§ **WHAT IS BEING ASKED**
Word for word, copy the line containing "Image resolution: width=1170" and every line after it in the records below, leaving pictures out.

§ **Stored data entries**

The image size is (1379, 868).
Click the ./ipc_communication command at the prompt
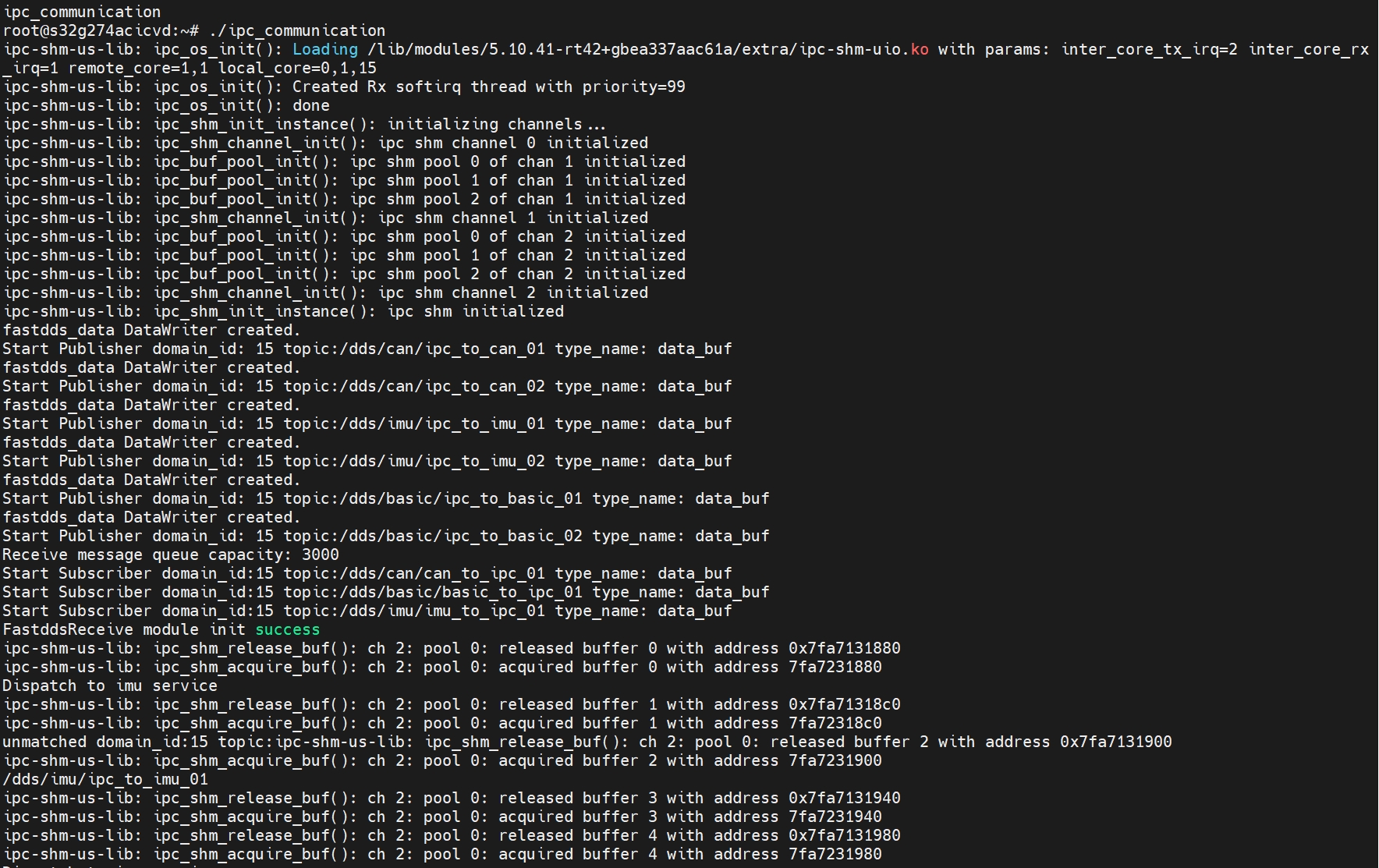tap(297, 31)
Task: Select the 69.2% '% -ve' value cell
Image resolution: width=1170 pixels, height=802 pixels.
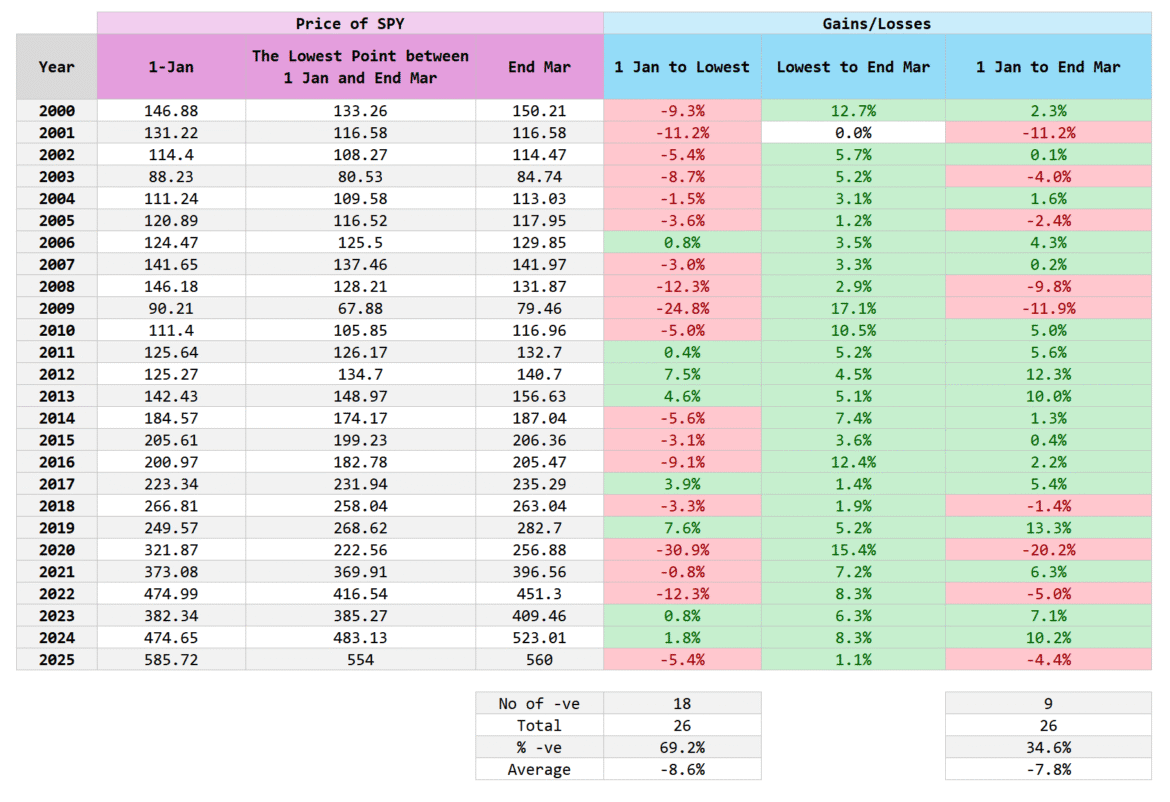Action: 683,747
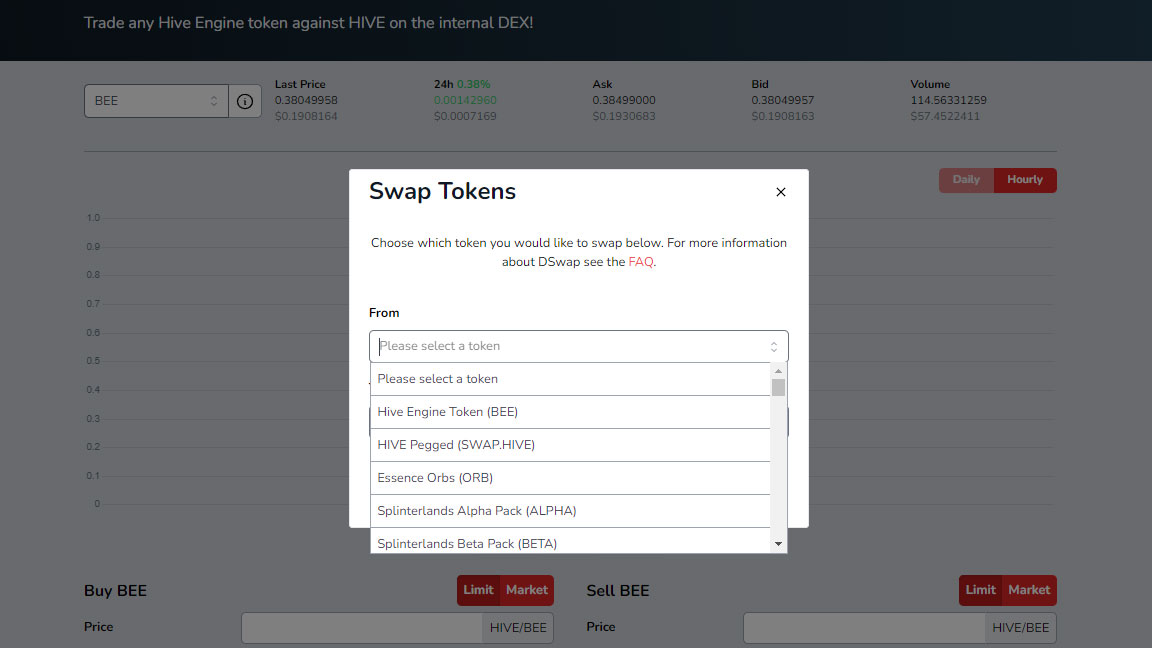Select Limit order type for Buy BEE
Viewport: 1152px width, 648px height.
click(x=478, y=590)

§ **RESPONSE**
Image resolution: width=1170 pixels, height=802 pixels.
Action: 683,747
Select Limit order type for Buy BEE
Viewport: 1152px width, 648px height.
click(x=478, y=590)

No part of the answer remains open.